Earlier this week Tecfidera (dimethyl fumarate)
Earlier this week Tecfidera (dimethyl fumarate) was recommended in the EU, along with Genzyme’s rival treatment Aubagio (teriflunomide), to treat adults with relapsing-remitting MS.
Tecfidera’s US approval is significant since it is the only known drug to have demonstrated activation of the Nrf-2 pathway, which provides a way for cells to defend themselves against the inflammation caused by MS.
The FDA decision was based on data including two global Phase III studies, DEFINE and CONFIRM, in which patients received twice-daily doses of the drug.
In DEFINE, it reduced the proportion of patients who relapsed by 49%, annualised relapse rate (ARR) by 53% and 12-week confirmed disability progression – measured by the Expanded Disability Status Scale (EDSS) – by 38% compared to placebo at two years.

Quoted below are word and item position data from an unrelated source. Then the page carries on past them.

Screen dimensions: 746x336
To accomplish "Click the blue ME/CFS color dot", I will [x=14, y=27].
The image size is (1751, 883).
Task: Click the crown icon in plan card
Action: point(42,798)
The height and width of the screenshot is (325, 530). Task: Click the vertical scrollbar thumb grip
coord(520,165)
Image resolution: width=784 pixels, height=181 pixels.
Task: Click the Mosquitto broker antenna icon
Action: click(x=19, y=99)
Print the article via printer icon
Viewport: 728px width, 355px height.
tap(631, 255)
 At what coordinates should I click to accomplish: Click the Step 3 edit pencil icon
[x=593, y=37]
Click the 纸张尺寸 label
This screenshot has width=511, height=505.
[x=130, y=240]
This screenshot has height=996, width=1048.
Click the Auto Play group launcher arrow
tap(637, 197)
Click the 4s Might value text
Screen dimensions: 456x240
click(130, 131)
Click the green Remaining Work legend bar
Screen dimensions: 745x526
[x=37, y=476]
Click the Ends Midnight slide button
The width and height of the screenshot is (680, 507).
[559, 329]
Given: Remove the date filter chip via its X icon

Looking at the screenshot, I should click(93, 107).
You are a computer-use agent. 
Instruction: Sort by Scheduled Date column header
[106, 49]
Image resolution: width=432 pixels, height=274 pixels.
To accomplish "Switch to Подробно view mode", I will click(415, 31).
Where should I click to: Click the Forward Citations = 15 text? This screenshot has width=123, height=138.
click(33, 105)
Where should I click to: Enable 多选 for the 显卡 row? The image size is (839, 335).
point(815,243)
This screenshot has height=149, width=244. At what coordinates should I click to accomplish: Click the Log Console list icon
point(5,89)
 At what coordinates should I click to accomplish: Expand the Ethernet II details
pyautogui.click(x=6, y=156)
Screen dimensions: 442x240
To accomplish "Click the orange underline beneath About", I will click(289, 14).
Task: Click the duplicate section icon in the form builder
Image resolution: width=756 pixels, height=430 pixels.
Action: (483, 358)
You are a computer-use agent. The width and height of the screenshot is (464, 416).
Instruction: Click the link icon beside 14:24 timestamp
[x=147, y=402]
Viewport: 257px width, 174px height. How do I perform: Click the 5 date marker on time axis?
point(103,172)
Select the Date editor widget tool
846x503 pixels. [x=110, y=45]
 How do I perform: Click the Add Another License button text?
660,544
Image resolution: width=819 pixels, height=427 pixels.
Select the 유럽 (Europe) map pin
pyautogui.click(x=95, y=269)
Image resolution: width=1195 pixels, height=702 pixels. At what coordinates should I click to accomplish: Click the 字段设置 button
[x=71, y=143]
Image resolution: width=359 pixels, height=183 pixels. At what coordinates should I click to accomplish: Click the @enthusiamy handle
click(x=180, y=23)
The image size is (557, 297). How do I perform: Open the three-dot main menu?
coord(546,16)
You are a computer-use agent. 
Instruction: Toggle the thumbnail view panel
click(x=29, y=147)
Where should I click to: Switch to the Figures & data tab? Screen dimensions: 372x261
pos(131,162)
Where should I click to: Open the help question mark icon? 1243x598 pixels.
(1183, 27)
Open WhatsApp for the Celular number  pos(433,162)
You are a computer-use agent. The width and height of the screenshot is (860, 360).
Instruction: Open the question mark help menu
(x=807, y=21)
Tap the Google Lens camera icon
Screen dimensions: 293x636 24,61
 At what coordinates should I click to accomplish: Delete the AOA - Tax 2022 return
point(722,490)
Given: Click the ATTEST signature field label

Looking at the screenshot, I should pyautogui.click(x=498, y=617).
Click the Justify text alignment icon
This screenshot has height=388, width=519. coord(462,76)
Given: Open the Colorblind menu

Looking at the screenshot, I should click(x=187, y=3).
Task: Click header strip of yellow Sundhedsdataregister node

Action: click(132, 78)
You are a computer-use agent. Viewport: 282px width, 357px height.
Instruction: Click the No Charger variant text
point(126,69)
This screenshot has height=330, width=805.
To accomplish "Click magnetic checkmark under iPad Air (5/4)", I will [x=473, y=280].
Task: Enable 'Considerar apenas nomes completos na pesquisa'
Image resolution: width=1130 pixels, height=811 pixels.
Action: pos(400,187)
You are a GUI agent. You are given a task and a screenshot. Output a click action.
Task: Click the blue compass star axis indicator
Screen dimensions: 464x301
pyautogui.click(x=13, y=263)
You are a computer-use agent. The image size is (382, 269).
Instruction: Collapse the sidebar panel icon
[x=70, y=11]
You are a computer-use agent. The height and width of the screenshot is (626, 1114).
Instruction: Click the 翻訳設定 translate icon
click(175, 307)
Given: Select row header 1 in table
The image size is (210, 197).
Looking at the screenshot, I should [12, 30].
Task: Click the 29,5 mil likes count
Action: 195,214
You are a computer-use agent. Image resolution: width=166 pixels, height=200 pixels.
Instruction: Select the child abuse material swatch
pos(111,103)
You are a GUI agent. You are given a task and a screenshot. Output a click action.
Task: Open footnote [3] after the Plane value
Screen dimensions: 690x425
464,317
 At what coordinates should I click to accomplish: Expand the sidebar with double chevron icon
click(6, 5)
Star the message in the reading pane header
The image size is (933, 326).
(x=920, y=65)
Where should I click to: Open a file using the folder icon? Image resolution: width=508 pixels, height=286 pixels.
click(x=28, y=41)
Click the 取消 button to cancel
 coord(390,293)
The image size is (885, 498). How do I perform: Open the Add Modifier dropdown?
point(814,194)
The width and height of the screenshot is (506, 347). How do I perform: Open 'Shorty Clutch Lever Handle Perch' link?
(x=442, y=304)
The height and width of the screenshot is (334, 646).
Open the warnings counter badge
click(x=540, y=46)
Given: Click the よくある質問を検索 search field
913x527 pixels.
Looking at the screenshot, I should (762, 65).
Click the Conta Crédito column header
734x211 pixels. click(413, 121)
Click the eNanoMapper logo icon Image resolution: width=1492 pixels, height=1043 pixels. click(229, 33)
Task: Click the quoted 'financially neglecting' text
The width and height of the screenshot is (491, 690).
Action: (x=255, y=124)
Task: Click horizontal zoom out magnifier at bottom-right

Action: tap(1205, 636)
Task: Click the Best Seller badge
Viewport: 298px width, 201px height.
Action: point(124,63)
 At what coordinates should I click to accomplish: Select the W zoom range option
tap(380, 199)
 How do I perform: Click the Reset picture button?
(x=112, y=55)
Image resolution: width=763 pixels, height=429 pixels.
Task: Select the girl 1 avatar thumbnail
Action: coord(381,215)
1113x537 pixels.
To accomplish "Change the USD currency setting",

In CONFIRM it reduced ARR by 44% and the proportion of patients who relapsed by 34%.
In both studies the drug significantly reduced lesions in the brain compared to placebo, as measured by magnetic resonance imaging (MRI).
“We will offer the MS community a treatment with strong efficacy and a favourable safety profile in the convenience of a pill – a combination we believe will have a significant positive impact on the way people live with this chronic disease,” said Biogen chief executive George Scangos.
Injectable therapies such as Biogen’s existing Avonex and Merck Serono’s Rebif still make up the majority of the MS market but this is changing.
Competitors in pill form include Aubagio and Novartis’ Gilenya (fingolimod) – the first once-daily tablet approved to treat relapsing forms of MS.
Results from two large Phase III studies suggest Gilenya has a positive effect on relapses and MRI outcomes if used early.
MS affects an estimated 2.5 million people worldwide and is a chronic, disabling disease that attacks the central nervous system, leading at its worst to paralysis or loss of vision.